After taking a few days to let the news sink in, Bleday packed his bags and boarded a flight from Florida to Phoenix. Getting in on Thursday night, he arrived at A’s Spring Training on Friday morning, three days ahead of the scheduled report date for all position players. Upon arrival to the clubhouse at Hohokam Stadium, Shea Langeliers, Jonah Bride, Conner Capel and Logan Davidson were among those Bleday recognized as players he either played with or against in the past.
While the outfield picture with the Marlins was set, that situation with the A’s is a bit more open. Seth Brown and Ramón Laureano are expected to be regulars in Oakland’s outfield this season. After that, center field and possibly a fourth outfield spot are up for grabs.
“I’m really happy to be here,” Bleday said. “I think it’s going to be a good fit and an exciting opportunity.”
Helping Bleday’s chances of landing an Opening Day roster spot is his versatility. Though he played mostly center field in his first call to the big leagues with Miami last year, Bleday said he is most comfortable in the corners, particularly right field, where he played regularly in college as a standout at Vanderbilt.
From the A’s perspective, Bleday, who ranked as baseball's No. 20 overall prospect in 2021, per MLB Pipeline, enters the organization with a legitimate chance to break camp with the big league club. The 25-year-old outfielder's competition includes another newcomer in Esteury Ruiz, as well as Capel and Cristian Pache, who comes into spring out of Minor League options.
“We’ve talked to the Marlins about [Bleday] a number of times over the past 12 months,” said A’s general manager David Forst. “Really like the power and there is elite plate discipline there. The guy walked 90 times last year between Triple-A and the big leagues, which is not an easy thing to do anymore.”
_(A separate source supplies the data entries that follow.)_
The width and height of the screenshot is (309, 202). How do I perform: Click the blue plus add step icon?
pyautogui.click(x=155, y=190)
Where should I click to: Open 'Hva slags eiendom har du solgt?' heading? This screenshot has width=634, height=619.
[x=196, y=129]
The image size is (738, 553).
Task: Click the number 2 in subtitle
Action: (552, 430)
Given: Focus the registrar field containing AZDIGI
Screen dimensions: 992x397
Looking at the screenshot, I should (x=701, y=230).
Getting a taste of big league action in '22, Bleday admitted that the talent gap between Triple-A and the Majors was larger than he anticipated. Appearing in 65 games for the Marlins, he slashed .167/.277/.309 with five home runs, 10 doubles and 16 RBIs.
“It’s humbling, man,” Bleday said. “It’s a very humbling game, especially at the big league level. There were some things in the big leagues I was doing mechanically that I probably shouldn’t have been doing. Things you’re really unaware of, but you have no time to work on because you’re playing every single day. There’s 95 [mph] plus on the mound every night, and it’s a relentless league.
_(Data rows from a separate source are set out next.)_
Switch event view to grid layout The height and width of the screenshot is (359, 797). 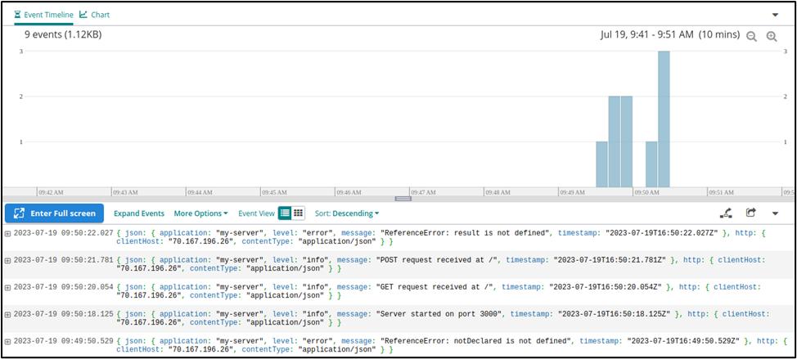299,213
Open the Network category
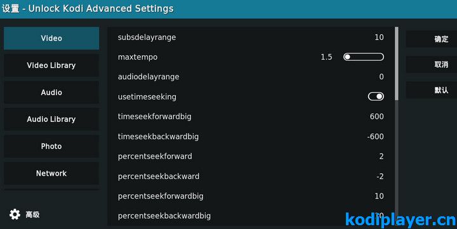This screenshot has height=229, width=457. tap(51, 173)

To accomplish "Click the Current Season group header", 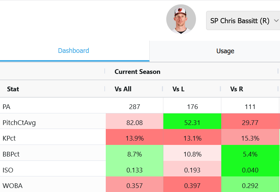I will click(137, 72).
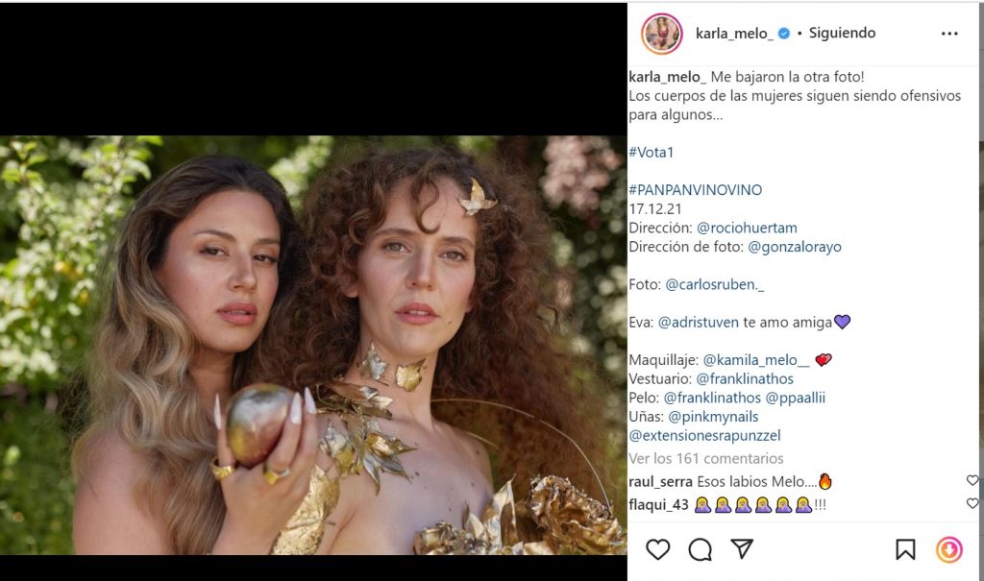Open @adristuven mention link
This screenshot has height=581, width=984.
[699, 323]
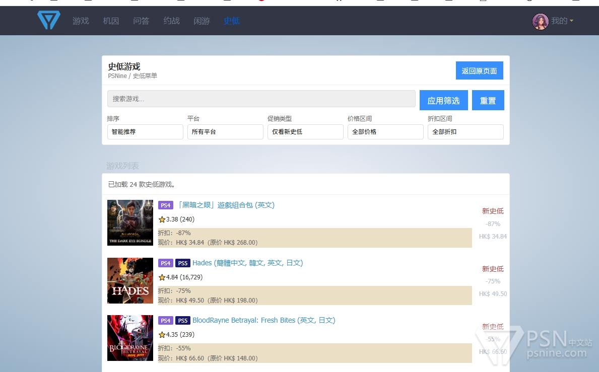Expand the 平台 platform dropdown
Screen dimensions: 599x372
(225, 132)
“That’s one thing I learned. There’s someone coming for your throat every day, and you have to be prepared and ready for it.”
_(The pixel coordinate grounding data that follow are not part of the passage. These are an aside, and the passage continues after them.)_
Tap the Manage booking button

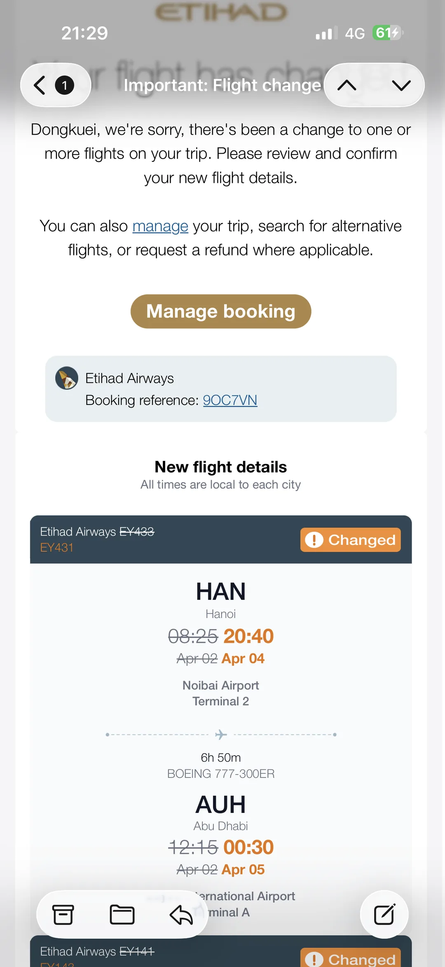221,311
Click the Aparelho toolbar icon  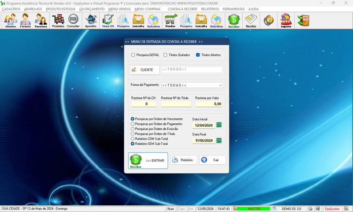(90, 20)
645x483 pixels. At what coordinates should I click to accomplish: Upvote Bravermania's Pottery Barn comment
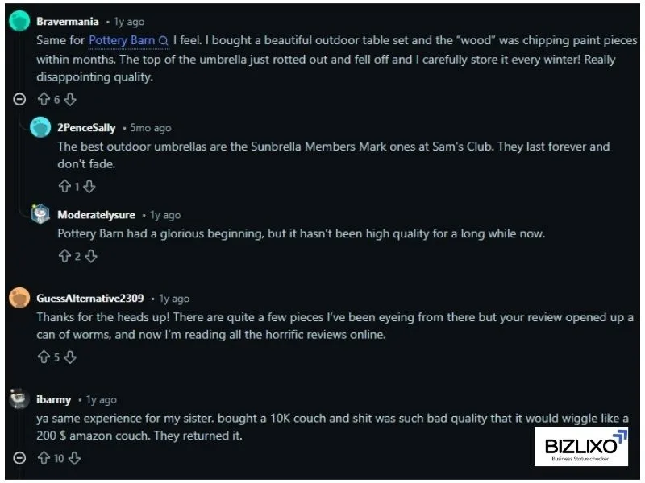pyautogui.click(x=44, y=100)
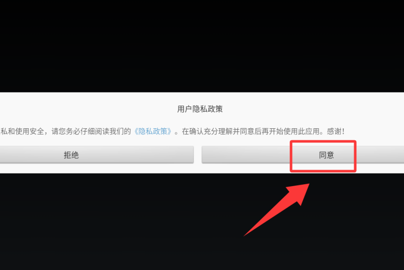Screen dimensions: 404x270
Task: Click the white dialog area beside the title
Action: (x=309, y=109)
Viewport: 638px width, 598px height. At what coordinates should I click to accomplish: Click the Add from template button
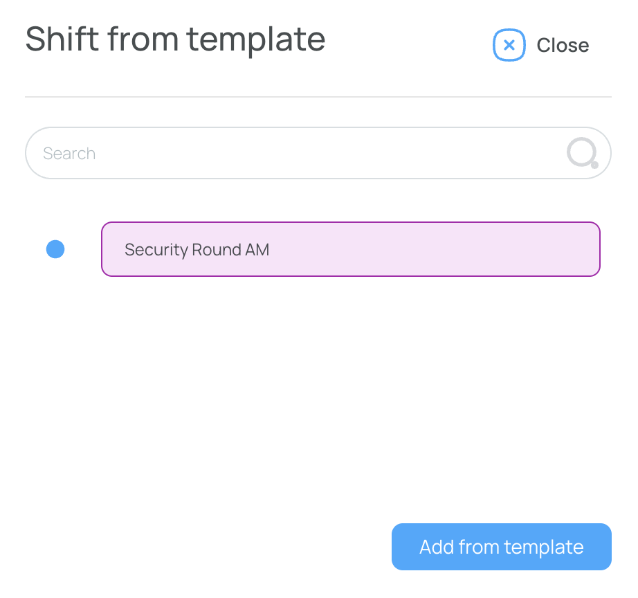[501, 547]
Among those mechanical flaws Bleday identified from last season is a tendency to drop his hands at the plate, an issue he said has crept up in the past. Addressing those flaws in his offseason work, Bleday will look to parlay his fresh start into a Major League opportunity with the A’s.
“I’ve made some adjustments and I feel really good,” Bleday said. “This is the best I’ve felt since college going into a season. Last year, when I went to the big leagues, I was missing [fastballs]. I was getting in great counts and just fouling off. The main emphasis is hit the heater this year. Dominate that in your work. Hit off the machine and take that into games.”